The plan worked, in a sense. From 1961 to 1971, 5 million acres of forests and millions more of farmland were destroyed by Agent Orange. These were farms that the U.S. and South Vietnamese thought were being used to feed the Viet Cong’s guerrilla army – but in reality, most were feeding civilians. People across the country starved.

The real impact of Agent Orange, though, took years to come out: 4 million people had been exposed to a chemical that could wipe out any form of plant life it touched. Despite what the chemical's producers had promised, it wasn’t harmless.

Agent Orange caused health problems in the people who’d breathed it in, and even worse ones in their children. Babies across Vietnam started being born with horrible mutations – some with physical and mental defects, others with extra fingers and limbs, and some without eyes.

A whole generation of Agent Orange victims was born plagued with mental and physical problems that made it impossible for them to have normal lives. Today, many of these Agent Orange victims live in Peace Villages, where workers care for them and try to give them a normal life – but the mutations caused by Agent Orange still affect the people and the children of Vietnam, even today.

The ones who can live in a Peace Village are luckier than some of their siblings. Some Agent Orange victims are born too horribly deformed to even survive childbirth. “There is a room at the hospital which contains the preserved bodies of about 150 hideously deformed babies, born dead to their mothers,” one charity worker has said. “Some have two heads; some have unbelievably deformed bodies and twisted limbs. They are kept as a record of the terrible consequences of chemical weaponry.”

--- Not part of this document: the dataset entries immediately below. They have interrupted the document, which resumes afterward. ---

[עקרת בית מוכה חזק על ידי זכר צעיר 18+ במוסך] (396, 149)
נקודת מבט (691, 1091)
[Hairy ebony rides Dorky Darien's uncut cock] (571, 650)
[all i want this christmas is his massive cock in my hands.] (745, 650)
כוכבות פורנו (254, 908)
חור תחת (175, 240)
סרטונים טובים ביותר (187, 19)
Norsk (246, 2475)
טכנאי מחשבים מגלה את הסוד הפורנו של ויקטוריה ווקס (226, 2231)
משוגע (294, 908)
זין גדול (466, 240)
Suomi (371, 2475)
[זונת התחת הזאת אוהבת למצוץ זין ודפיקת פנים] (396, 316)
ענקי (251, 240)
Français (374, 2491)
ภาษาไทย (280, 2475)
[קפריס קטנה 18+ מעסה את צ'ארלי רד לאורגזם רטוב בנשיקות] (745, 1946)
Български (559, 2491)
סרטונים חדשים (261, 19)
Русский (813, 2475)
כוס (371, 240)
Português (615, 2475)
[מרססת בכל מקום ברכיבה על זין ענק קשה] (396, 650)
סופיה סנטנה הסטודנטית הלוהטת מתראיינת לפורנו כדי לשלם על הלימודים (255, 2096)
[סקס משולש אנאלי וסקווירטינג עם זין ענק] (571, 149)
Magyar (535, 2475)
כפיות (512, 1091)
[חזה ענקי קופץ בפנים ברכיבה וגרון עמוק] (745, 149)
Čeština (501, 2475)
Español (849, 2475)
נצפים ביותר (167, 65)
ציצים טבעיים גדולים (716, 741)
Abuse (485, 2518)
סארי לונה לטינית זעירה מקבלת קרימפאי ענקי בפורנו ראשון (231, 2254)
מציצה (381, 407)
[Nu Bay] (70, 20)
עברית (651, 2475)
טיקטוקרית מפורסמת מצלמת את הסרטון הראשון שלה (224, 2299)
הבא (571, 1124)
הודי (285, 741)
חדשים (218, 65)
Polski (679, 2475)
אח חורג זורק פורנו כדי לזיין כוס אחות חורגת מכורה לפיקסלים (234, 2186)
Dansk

The American soldiers who sprayed the fields were promised that the chemicals would only be hurting plants, not people — but these soldiers didn’t come home any better off than those they sprayed. Vietnam Vets came home reporting unusual rates of lymphoma, leukemia, and cancer — especially those who had worked with Agent Orange.

The Vietnam War has been over for more than 40 years, but because of Agent Orange, it’s still tearing people apart.